On 08/06/2012 09:41 AM, Jie wrote:
After searching online, I found that clusterCall or foreach might be the
solution.

Re-write your outer loop as an lapply, then on non-Windows use parallel::mclapply. Or on windows use makePSOCKcluster and parLapply. I ended with

library(parallel)
library(MASS)
Maxi <- 10
Maxj <- 1000

doit <- function(i, Maxi, Maxj)
{
    ## initialization, not of interest
    Sigmahalf <- matrix(sample(10000, replace=TRUE),  100)
    Sigma <- t(Sigmahalf) %*% Sigmahalf
    x <- mvrnorm(n=Maxj, rep(0, 100), Sigma)
    xlist <- lapply(seq_len(nrow(x)), function(i, x) matrix(x[i,], 10), x)
    ## end of initialization

    fun <- function(x) {
        v <- eigen(x, symmetric=FALSE, only.values=TRUE)$values
        min(abs(v))
    }
    dd1 <- sapply(xlist, fun)
    dd2 <- dd1 + dd1 / sum(dd1)
    sum(dd1 * dd2)
}

> system.time(lapply(1:8, doit, Maxi, Maxj))
   user  system elapsed
  6.677   0.016   6.714
> system.time(mclapply(1:64, doit, Maxi, Maxj, mc.cores=8))
   user  system elapsed
 68.857   1.032  10.398

the extra arguments to eigen are important, as is avoiding unnecessary repeated calculations.

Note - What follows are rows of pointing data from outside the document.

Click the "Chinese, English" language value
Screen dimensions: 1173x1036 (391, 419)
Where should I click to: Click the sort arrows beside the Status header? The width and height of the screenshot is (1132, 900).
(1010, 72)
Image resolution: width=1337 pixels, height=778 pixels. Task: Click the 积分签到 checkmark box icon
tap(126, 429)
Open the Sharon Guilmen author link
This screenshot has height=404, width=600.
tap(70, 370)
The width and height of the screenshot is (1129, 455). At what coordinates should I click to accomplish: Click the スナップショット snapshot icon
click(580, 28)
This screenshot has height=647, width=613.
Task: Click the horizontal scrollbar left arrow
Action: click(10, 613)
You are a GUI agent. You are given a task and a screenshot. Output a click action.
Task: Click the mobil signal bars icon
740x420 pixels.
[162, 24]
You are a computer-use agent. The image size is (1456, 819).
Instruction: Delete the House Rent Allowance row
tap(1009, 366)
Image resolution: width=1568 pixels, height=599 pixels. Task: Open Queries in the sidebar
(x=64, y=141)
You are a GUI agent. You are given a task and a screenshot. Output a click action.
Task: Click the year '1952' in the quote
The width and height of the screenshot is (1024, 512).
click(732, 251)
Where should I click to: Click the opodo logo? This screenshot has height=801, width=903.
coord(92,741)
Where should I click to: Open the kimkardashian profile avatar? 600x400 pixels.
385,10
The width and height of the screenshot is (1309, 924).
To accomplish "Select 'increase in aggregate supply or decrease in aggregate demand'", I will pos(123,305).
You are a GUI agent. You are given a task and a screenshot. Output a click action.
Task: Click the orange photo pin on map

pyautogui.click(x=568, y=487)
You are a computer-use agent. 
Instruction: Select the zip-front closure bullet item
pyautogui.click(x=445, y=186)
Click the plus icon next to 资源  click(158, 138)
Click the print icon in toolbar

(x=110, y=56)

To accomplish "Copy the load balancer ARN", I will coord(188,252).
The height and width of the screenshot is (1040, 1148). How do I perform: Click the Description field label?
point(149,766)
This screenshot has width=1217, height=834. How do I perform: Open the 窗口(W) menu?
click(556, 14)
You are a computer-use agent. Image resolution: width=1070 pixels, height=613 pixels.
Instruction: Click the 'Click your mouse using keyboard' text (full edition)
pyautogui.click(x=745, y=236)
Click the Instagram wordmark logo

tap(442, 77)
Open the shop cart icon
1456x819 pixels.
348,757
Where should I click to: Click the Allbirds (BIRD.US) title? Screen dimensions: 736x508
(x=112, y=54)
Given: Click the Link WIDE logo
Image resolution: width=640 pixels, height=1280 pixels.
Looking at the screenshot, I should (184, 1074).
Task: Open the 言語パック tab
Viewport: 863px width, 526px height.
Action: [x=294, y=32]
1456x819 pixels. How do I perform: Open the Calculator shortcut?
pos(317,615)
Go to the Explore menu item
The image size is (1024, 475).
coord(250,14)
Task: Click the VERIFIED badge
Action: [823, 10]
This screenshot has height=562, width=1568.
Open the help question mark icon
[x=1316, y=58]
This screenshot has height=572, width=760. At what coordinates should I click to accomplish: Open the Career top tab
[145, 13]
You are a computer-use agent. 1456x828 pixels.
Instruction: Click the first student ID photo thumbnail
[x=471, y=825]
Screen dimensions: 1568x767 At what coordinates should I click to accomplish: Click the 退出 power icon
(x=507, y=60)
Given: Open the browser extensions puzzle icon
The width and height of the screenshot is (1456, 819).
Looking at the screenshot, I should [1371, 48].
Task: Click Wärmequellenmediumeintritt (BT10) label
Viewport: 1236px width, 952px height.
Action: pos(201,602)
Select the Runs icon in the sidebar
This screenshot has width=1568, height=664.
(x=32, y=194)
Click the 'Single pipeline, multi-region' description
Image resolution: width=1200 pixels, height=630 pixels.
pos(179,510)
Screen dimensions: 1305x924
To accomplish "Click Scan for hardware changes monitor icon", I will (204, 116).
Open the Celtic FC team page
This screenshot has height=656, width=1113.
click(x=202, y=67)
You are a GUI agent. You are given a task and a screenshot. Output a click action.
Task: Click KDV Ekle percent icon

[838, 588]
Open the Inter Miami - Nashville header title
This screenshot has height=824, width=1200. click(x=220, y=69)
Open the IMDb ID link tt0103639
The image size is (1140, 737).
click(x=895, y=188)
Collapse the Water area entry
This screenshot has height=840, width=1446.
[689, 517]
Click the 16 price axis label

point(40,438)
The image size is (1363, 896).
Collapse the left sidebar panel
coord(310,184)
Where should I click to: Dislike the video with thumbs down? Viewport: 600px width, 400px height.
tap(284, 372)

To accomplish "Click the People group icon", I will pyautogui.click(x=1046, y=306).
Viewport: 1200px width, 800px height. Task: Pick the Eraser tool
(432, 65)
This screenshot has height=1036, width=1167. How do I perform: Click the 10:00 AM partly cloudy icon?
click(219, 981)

The strategy of allocate-and-grow (result.vec=numeric(); result.vec[i] <- ...) is very inefficient (result.vec is copied in its entirety for each new value of i); better preallocate-and-fill (result.vec = integer(Maxi); result.vec[i] = ...) or let lapply manage the allocation.

Martin


Best wishes,
Jie

On Sun, Aug 5, 2012 at 10:23 PM, Jie <jimmycl...@gmail.com> wrote:

Dear All,

Suppose I have a program as below: Outside is a loop for simulation (with
random generated data), inside there are several sapply()'s (10~100) over
the data and something else, but these sapply's have to be sequential. And
each sapply do not involve very intensive calculation (a few seconds only).
So the outside loop takes minutes to finish one iteration.
I guess the better way is not to parallel sapply but the outer loop.
But I have no idea how to modify it. I have a simple code here. Only two
sapply's involved for simplicity. The logical in the sapply is not
  important.
Thank you for your attention and suggestion.

library(parallel)
library(MASS)
result.seq=c()
Maxi <- 100
for (i in 1:Maxi)
{
## initialization, not of interest
Sigmahalf <- matrix(sample(1:10000,size = 10000,replace =T ),  100)
Sigma <- t(Sigmahalf)%*%Sigmahalf
x <- mvrnorm(n=1000, rep(0, 10), Sigma)
xlist <- list()
for (j in 1:1000)
{
xlist[[j]] <- list(X = matrix( x [j, ],5))
}
## end of initialization

dd1 <- sapply(xlist,function(s) {min(abs((eigen(s$X))$values))})
  ##
sumdd1=sum(dd1)
for (j in 1:1000)
{
xlist[[j]]$dd1 <- dd1[j]/sumdd1
}
   ## Assume dd2 and dd1 can not be combined in one sapply()
dd2 <- sapply(xlist, function(s){min(abs((eigen(s$X))$values))+s$dd1})
result.seq[i] <- sum(dd1*dd2)

}



        [[alternative HTML version deleted]]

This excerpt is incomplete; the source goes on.